*TASK DESCRIPTION:*
Please restate the data word for word.

━━━ INPUT DATA

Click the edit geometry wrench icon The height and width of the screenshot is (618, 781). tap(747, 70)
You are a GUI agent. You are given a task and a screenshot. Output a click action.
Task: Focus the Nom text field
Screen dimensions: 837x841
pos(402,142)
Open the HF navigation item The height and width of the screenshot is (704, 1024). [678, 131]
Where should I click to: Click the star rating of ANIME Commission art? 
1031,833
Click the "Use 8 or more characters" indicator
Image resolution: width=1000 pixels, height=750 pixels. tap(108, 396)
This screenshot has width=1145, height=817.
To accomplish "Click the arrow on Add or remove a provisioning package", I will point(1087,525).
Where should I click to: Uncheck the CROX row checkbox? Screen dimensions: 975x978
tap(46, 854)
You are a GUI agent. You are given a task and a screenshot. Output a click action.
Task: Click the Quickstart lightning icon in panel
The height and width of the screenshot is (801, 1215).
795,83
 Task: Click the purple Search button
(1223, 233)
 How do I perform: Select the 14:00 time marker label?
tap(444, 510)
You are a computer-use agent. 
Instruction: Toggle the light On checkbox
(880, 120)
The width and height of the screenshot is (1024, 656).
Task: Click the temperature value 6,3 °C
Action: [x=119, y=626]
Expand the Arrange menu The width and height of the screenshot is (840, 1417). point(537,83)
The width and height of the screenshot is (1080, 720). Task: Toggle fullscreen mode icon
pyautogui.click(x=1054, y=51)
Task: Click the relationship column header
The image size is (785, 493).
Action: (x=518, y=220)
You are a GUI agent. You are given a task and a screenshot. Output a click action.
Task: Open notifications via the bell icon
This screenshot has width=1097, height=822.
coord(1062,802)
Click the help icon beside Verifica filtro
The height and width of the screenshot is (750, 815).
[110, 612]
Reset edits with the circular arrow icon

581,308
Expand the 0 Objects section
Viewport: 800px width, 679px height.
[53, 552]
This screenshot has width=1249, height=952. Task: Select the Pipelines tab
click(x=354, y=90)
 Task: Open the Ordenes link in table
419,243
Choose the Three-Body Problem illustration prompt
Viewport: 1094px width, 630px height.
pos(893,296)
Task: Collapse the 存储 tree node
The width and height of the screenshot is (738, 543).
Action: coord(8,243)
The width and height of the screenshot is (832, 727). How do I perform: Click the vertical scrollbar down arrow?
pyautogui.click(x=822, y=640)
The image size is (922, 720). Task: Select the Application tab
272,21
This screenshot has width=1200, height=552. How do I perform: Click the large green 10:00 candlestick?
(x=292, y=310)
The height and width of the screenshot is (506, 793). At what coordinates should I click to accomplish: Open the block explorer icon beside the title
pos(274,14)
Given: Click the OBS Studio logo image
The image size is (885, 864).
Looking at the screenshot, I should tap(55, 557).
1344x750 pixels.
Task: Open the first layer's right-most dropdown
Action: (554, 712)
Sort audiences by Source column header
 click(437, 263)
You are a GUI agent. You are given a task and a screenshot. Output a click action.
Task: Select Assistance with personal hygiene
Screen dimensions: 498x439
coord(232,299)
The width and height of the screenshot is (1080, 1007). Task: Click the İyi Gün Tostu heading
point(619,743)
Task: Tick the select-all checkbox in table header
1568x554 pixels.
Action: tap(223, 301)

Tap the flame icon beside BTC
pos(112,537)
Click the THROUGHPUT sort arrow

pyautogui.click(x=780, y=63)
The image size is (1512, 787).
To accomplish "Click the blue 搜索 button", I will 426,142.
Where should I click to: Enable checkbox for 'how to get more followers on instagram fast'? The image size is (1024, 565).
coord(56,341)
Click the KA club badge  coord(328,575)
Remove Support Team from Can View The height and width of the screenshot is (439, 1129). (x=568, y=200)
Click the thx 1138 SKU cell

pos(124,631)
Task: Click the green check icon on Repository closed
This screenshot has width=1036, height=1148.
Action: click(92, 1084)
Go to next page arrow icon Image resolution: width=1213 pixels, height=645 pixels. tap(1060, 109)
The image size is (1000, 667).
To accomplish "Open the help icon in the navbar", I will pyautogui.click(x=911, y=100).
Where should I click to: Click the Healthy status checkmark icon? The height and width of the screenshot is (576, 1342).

━━━━━━

*YOUR SOLUTION:*
Click the edit geometry wrench icon The height and width of the screenshot is (618, 781). tap(747, 70)
You are a GUI agent. You are given a task and a screenshot. Output a click action.
Task: Focus the Nom text field
Screen dimensions: 837x841
pos(402,142)
Open the HF navigation item The height and width of the screenshot is (704, 1024). [678, 131]
Where should I click to: Click the star rating of ANIME Commission art? 
1031,833
Click the "Use 8 or more characters" indicator
Image resolution: width=1000 pixels, height=750 pixels. tap(108, 396)
This screenshot has width=1145, height=817.
To accomplish "Click the arrow on Add or remove a provisioning package", I will point(1087,525).
Where should I click to: Uncheck the CROX row checkbox? Screen dimensions: 975x978
tap(46, 854)
You are a GUI agent. You are given a task and a screenshot. Output a click action.
Task: Click the Quickstart lightning icon in panel
The height and width of the screenshot is (801, 1215).
795,83
 Task: Click the purple Search button
(1223, 233)
 How do I perform: Select the 14:00 time marker label?
tap(444, 510)
You are a computer-use agent. 
Instruction: Toggle the light On checkbox
(880, 120)
The width and height of the screenshot is (1024, 656).
Task: Click the temperature value 6,3 °C
Action: [x=119, y=626]
Expand the Arrange menu The width and height of the screenshot is (840, 1417). point(537,83)
The width and height of the screenshot is (1080, 720). Task: Toggle fullscreen mode icon
pyautogui.click(x=1054, y=51)
Task: Click the relationship column header
The image size is (785, 493).
Action: (x=518, y=220)
You are a GUI agent. You are given a task and a screenshot. Output a click action.
Task: Open notifications via the bell icon
This screenshot has width=1097, height=822.
coord(1062,802)
Click the help icon beside Verifica filtro
The height and width of the screenshot is (750, 815).
[110, 612]
Reset edits with the circular arrow icon

581,308
Expand the 0 Objects section
Viewport: 800px width, 679px height.
[53, 552]
This screenshot has width=1249, height=952. Task: Select the Pipelines tab
click(x=354, y=90)
 Task: Open the Ordenes link in table
419,243
Choose the Three-Body Problem illustration prompt
Viewport: 1094px width, 630px height.
pos(893,296)
Task: Collapse the 存储 tree node
The width and height of the screenshot is (738, 543).
Action: coord(8,243)
The width and height of the screenshot is (832, 727). How do I perform: Click the vertical scrollbar down arrow?
pyautogui.click(x=822, y=640)
The image size is (922, 720). Task: Select the Application tab
272,21
This screenshot has width=1200, height=552. How do I perform: Click the large green 10:00 candlestick?
(x=292, y=310)
The height and width of the screenshot is (506, 793). At what coordinates should I click to accomplish: Open the block explorer icon beside the title
pos(274,14)
Given: Click the OBS Studio logo image
The image size is (885, 864).
Looking at the screenshot, I should tap(55, 557).
1344x750 pixels.
Task: Open the first layer's right-most dropdown
Action: (554, 712)
Sort audiences by Source column header
 click(437, 263)
You are a GUI agent. You are given a task and a screenshot. Output a click action.
Task: Select Assistance with personal hygiene
Screen dimensions: 498x439
coord(232,299)
The width and height of the screenshot is (1080, 1007). Task: Click the İyi Gün Tostu heading
point(619,743)
Task: Tick the select-all checkbox in table header
1568x554 pixels.
Action: tap(223, 301)

Tap the flame icon beside BTC
pos(112,537)
Click the THROUGHPUT sort arrow

pyautogui.click(x=780, y=63)
The image size is (1512, 787).
To accomplish "Click the blue 搜索 button", I will 426,142.
Where should I click to: Enable checkbox for 'how to get more followers on instagram fast'? The image size is (1024, 565).
coord(56,341)
Click the KA club badge  coord(328,575)
Remove Support Team from Can View The height and width of the screenshot is (439, 1129). (x=568, y=200)
Click the thx 1138 SKU cell

pos(124,631)
Task: Click the green check icon on Repository closed
This screenshot has width=1036, height=1148.
Action: click(92, 1084)
Go to next page arrow icon Image resolution: width=1213 pixels, height=645 pixels. tap(1060, 109)
The image size is (1000, 667).
To accomplish "Open the help icon in the navbar", I will pyautogui.click(x=911, y=100).
Where should I click to: Click the Healthy status checkmark icon? The height and width of the screenshot is (576, 1342).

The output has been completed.